===== DATA TO USE =====

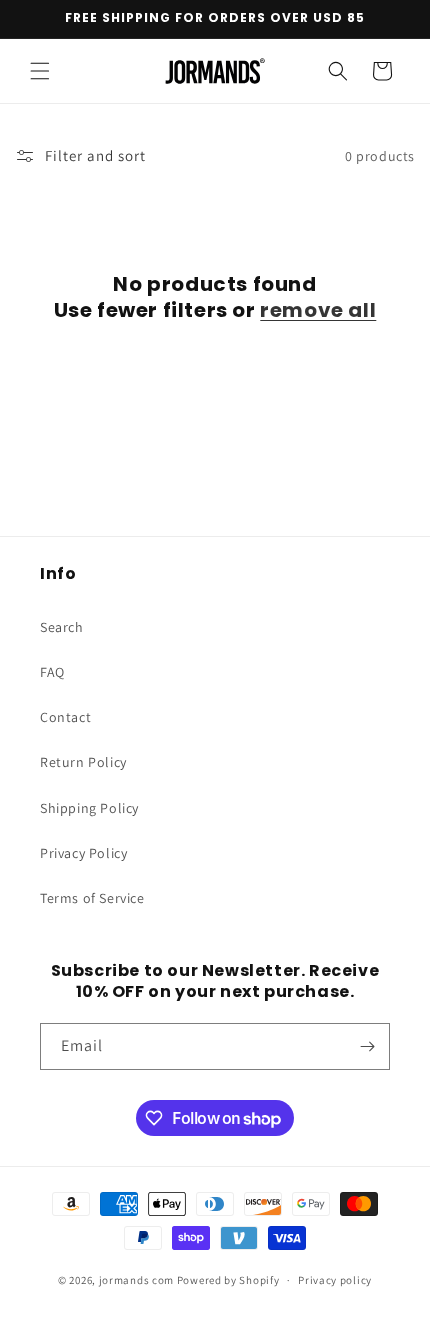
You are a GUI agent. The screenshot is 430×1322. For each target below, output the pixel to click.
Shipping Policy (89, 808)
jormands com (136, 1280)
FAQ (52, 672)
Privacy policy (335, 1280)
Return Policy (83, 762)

=====
===== DATA TO USE =====

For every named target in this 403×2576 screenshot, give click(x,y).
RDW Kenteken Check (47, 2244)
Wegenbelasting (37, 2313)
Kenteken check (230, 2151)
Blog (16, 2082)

=====

PROBLEM
Track down every line of the material containing the string "screenshot", and copy it.

TASK SOLUTION
You are a GUI agent. The screenshot is 430×1322. For each target below, output the pixel to click.
For every named target in this 403×2576 screenshot, give click(x,y).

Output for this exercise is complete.